It’s been a bit since I sat down in front of the old blog here. This is such a common theme that it probably constitutes a significant percent amount of my web traffic. People search for “I haven’t posted in a while” and michaelcmcgreevy.com pops up to the top of the list.
That’s not true, of course. I don’t pay to advertise on Google so I don’t show up in any searches.
In any case, I wanted to take a few minutes to give an update on the state of Me for those of you who have been following along.
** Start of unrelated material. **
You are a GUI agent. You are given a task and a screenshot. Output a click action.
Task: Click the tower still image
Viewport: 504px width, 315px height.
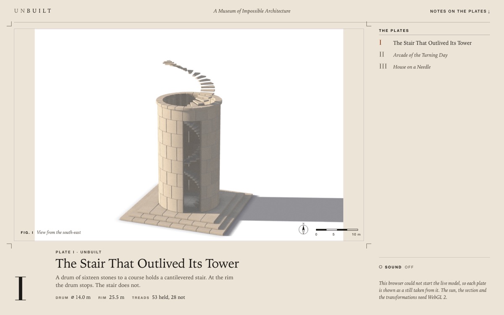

The last time I posted anything about my cancer was back in May of last year, and while it feels to me like a ton of changes have happened in that time frame the fact is that, for the most part, I’m personally in the same place I was back then. I still have a tumor. It’s still occluding a major blood vessel in my abdomen and it’s still inoperable. I’m still taking chemotherapy drugs to contain the tumor and keep it from growing any further, but at this point I have not seen any reduction in the size of the mass from that therapy. I’m still dealing with low energy levels much of the time and am still trying to juggle having a social life of any kind in conjunction with being completely unpredictable in terms of how I’m going to feel or how my schedule might need to change to accommodate medical procedures. The tumor is still Stage 1, well-differentiated, and has not metastasized.
In many ways, my situation is my new normal. I’ll let you decide if the “all fucked up” part of that applies.
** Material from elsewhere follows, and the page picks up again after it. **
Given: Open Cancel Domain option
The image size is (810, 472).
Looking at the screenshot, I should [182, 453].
I do have more information about my situation now, though, and if you’re interested you can keep reading to find out what the latest is.
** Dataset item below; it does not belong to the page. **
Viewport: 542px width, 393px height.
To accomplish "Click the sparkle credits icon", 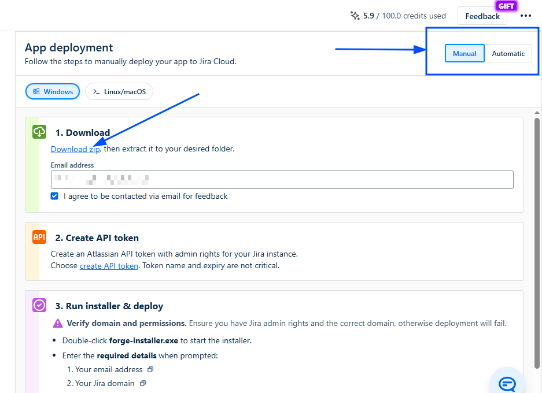I will (355, 16).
After finding out that I was not a candidate for surgery in Tampa my oncologist at Moffitt put me on a different type of Chemotherapy called Lenvatinib. As was the routine with the combination of Capecitabine and Temozolomide that I was on prior to that, I had a CT after three months to see what changes, if any, showed up in my tumor. Instead of shrinking, the tumor appeared to have grown slightly. My doctor decided to take me off the Lenvatinib and put me back on CapTem, but before she did so she arranged for me to consult with a surgeon in New Orleans to get a second opinion on having the tumor resected or removed.
I met with that surgeon in late October, and he was as equally pessimistic about the potential of having a positive outcome from trying to remove the tumor. He mentioned that he could possibly be “convinced to give it a shot” if I was very passionate about that as an option, but Lisa and I both agreed that having to convince a surgeon to perform a potentially life-threatening surgical procedure is probably not the wisest course of action.
He did, however, suggest an alternative course of action. He said I might be a candidate for a dual-organ transplant, and he referred me to the University of Miami transplant center for an evaluation.
Things were a little hazy around this. After that meeting with him, I thought he was just talking about replacing my liver and pancreas. What I didn’t understand was why that was safe when just removing the tumor and/or pancreas was not. I also didn’t understand why my liver had to go, as the tumor is sharing a blood vessel with my pancreas and no cancer has spread to my liver yet.
I met with the surgeon in Miami last Monday, and I have those answers now.
I was not referred as a candidate for a dual-organ transplant. I was referred as a candidate for a procedure known as a Multi Visceral Organ Transplant (MVOT). The easiest way to explain this procedure is that, in essence, my abdominal cavity would be cleaned out and all the major organs and vessels in it would be transplanted from another donor as one solid unit. The only organs in that area that would remain intact would be my kidneys. The reason this is less risky to me, despite the amount of “stuff” being replaced, is that the number of tricky connections is significantly less. Instead of having to navigate severing and reconnecting many damaged blood vessels, they would be making relatively few and in places that are easier to get to/repair.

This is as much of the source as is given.